_Exercise tasks_
1 - Name every person mentioned in the green infrastructure text.
2 - Transcribe the portion of the green infrastructure text that begins with the words containing "Coined by Edward" and ends with "the 21st Century.".

_Extract provided_
=-=-=-=-=

When using the term "green infrastructure," coastal resource managers may be referring to anything from a street-side rain garden to a statewide land conservation network. And while these examples may technically both be correct, some believe that the phrase has undergone "definition creep" and often means different things to different people.

"A lot of places wouldn’t consider rain barrels as green infrastructure," notes Kevin Shafer, executive director of the Milwaukee Metropolitan Sewerage District, which sells rain barrels as part of its green infrastructure efforts. "By defining it and using common terminology throughout the country, we can learn more about it and help get those [green infrastructure] measures in place in a more efficient fashion."

While the term is broadly used, what is commonly agreed upon is that implementing a holistically conceived green infrastructure program has many benefits. These include improving stormwater and wastewater management, helping to mitigate impacts from natural hazards and adapt to climate change, and providing other ecological and recreational services.

"There’s a great deal of benefit in restoring a natural landscape," says Mike Friis, manager of the Wisconsin Coastal Management Program. "In addition to water quality benefits and resolving water quantity issues, we’re providing environmental corridors for wildlife and habitat for endangered species. This is a multifaceted approach to dealing with problems."

What is also agreed upon is that implementing green infrastructure—or the blue infrastructure some coastal managers are creating—will not eliminate the need for more traditional "gray" infrastructure.

Defining Moment

While green infrastructure is a fairly new term, the concept dates back over a hundred years to Frederick Law Olmstead, the 19th century founder of American landscape architecture, who believed connected systems of parks and greenways were more beneficial than isolated green spaces.

Coined by Edward T. McMahon, former vice-president of The Conservation Fund and now a senior fellow at the Urban Land Institute, the phrase was trumpeted in a May 1999 report of the President’s Council on Sustainable Development, Towards a Sustainable America: Advancing Prosperity, Opportunity, and a Healthy Environment for the 21st Century.

In the report, the council defined green infrastructure as ". . . an interconnected network of protected land and water that supports native species, maintains natural ecological processes, sustains air and water resources, and contributes to the health and quality of life for America’s communities and people."

In 2006, McMahon and The Conservation Fund’s Mark Benedict co-authored, Green Infrastructure: Linking Landscapes and Communities, which outlines green infrastructure principles and practices. In it, green infrastructure is defined as "an interconnected network of green space that conserves natural ecosystems values and functions and provides assorted benefits to human populations."

A Natural Approach

For Shafer, green infrastructure means "using a natural approach to try to manage stormwater," which for his Milwaukee agency includes selling rain barrels, creating rain and roof gardens, and implementing the Greenseams Program, where flood-prone properties with hydric soils are purchased and left undeveloped to maximize their water-absorbing capacities.

=-=-=-=-=

_Listing_
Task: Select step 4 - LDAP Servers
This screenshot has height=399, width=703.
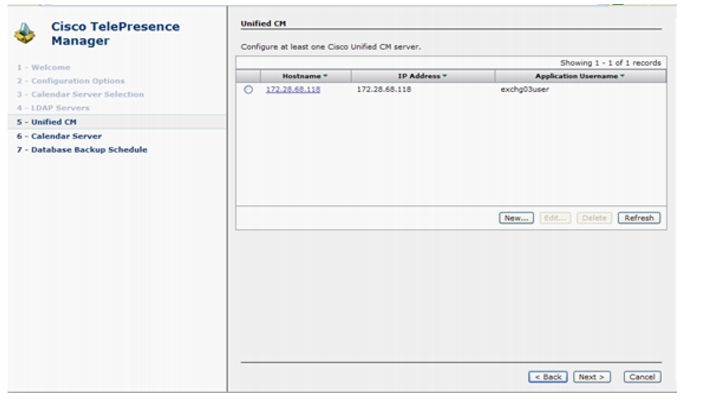Action: (53, 108)
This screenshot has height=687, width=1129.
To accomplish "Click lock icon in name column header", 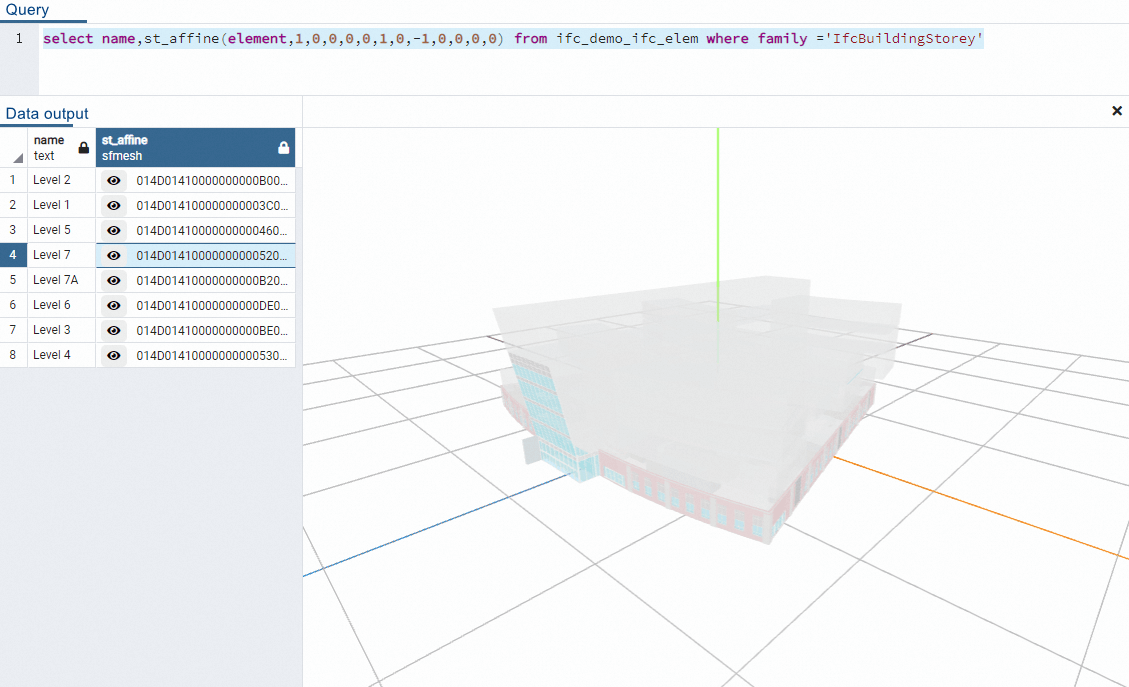I will (x=84, y=148).
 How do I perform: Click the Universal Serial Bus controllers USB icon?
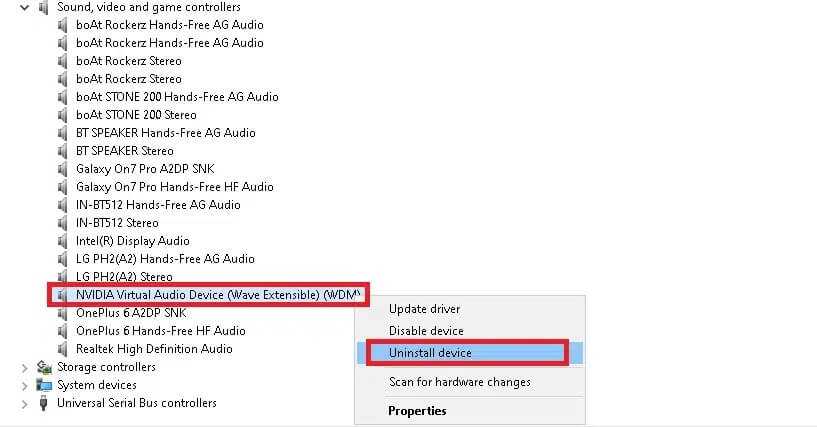[x=44, y=403]
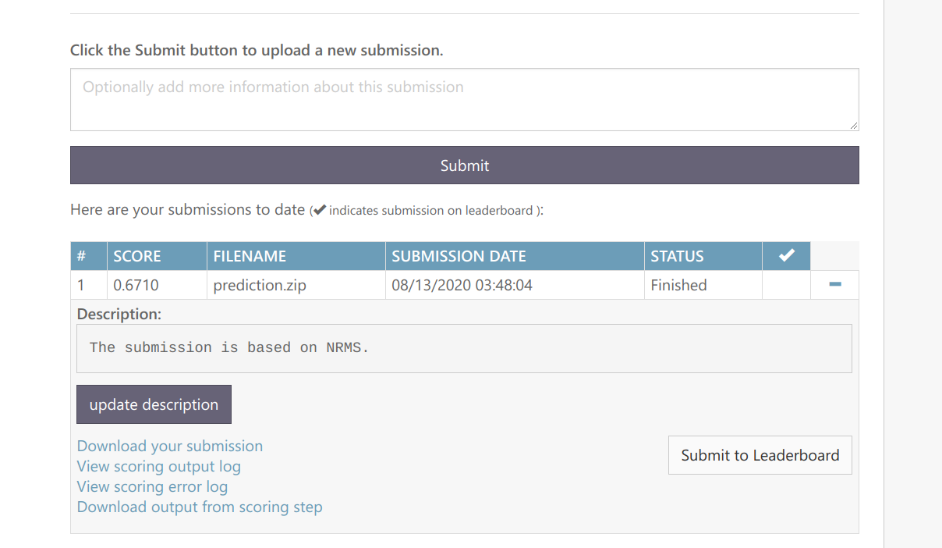Click Download output from scoring step
This screenshot has width=942, height=548.
(200, 507)
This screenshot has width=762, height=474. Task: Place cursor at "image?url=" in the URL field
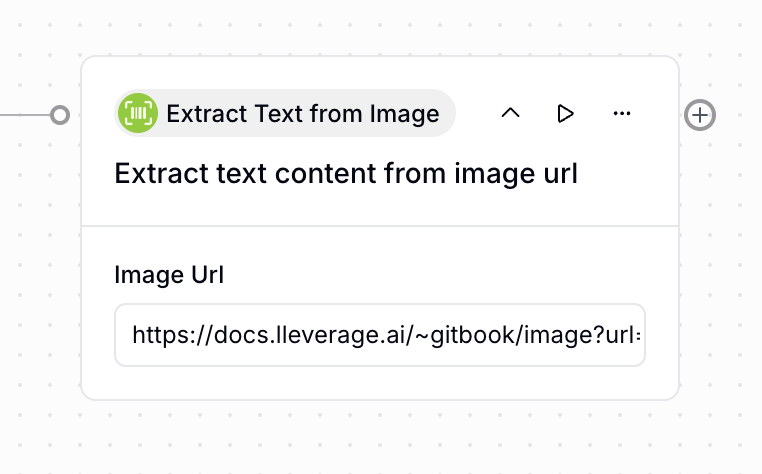coord(591,335)
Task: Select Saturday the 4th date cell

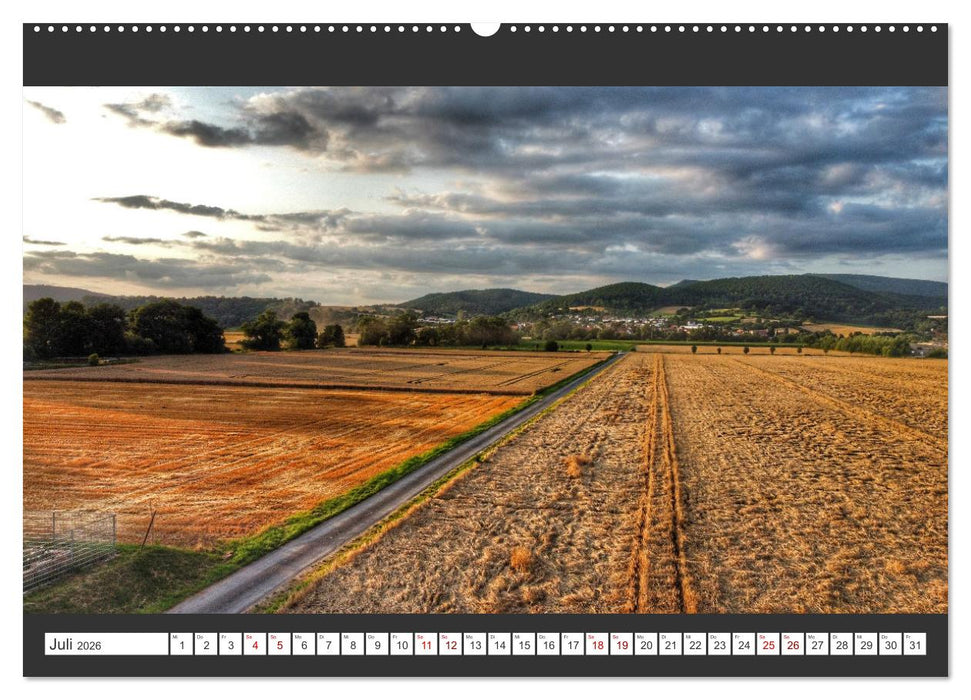Action: (x=254, y=644)
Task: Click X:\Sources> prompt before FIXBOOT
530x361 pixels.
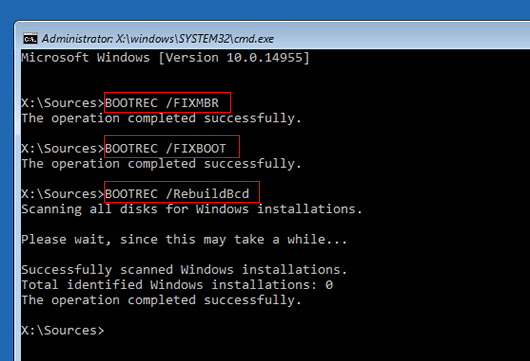Action: 63,148
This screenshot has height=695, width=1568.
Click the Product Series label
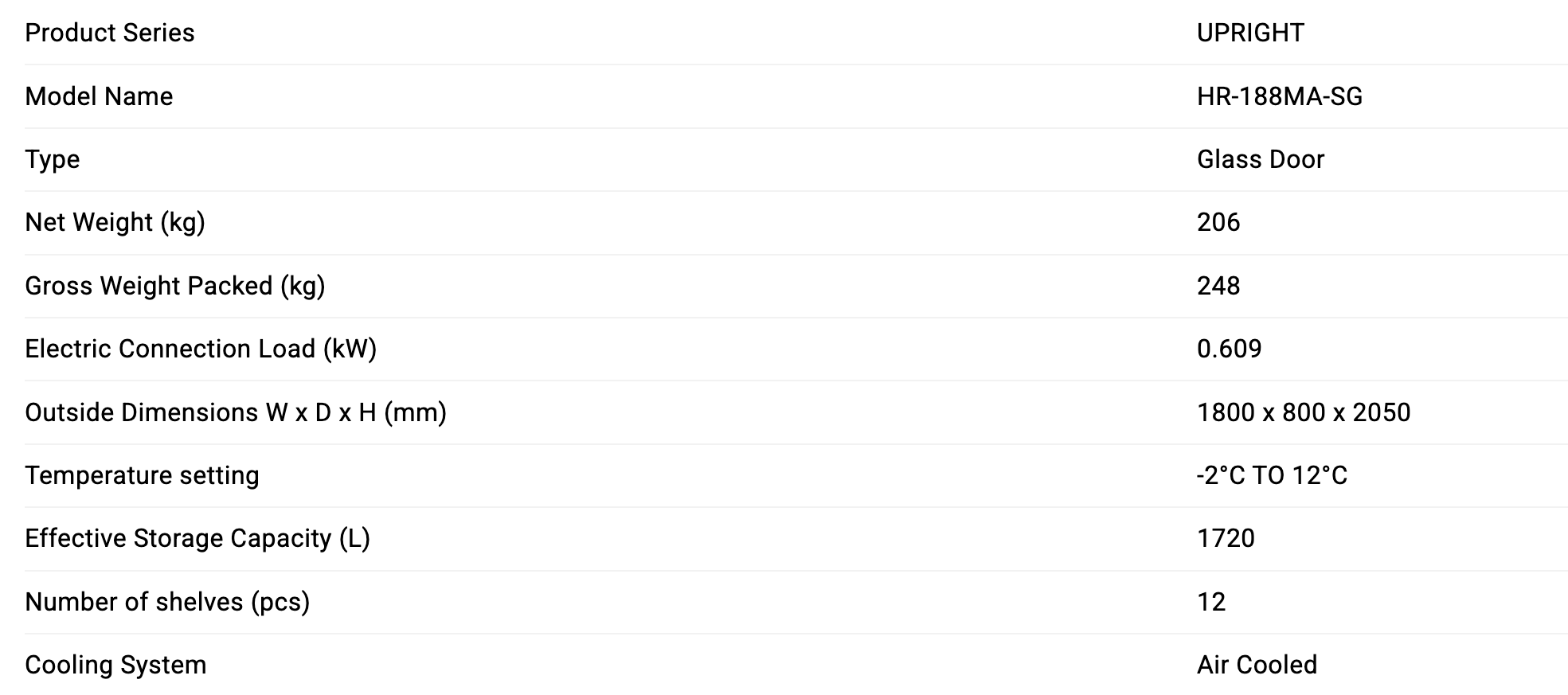pyautogui.click(x=110, y=33)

=-=-=-=-=

_Results for each task_
1 - Kevin Shafer, Mike Friis, Frederick Law Olmstead, Edward T. McMahon, Mark Benedict

2 -
Coined by Edward T. McMahon, former vice-president of The Conservation Fund and now a senior fellow at the Urban Land Institute, the phrase was trumpeted in a May 1999 report of the President’s Council on Sustainable Development, Towards a Sustainable America: Advancing Prosperity, Opportunity, and a Healthy Environment for the 21st Century.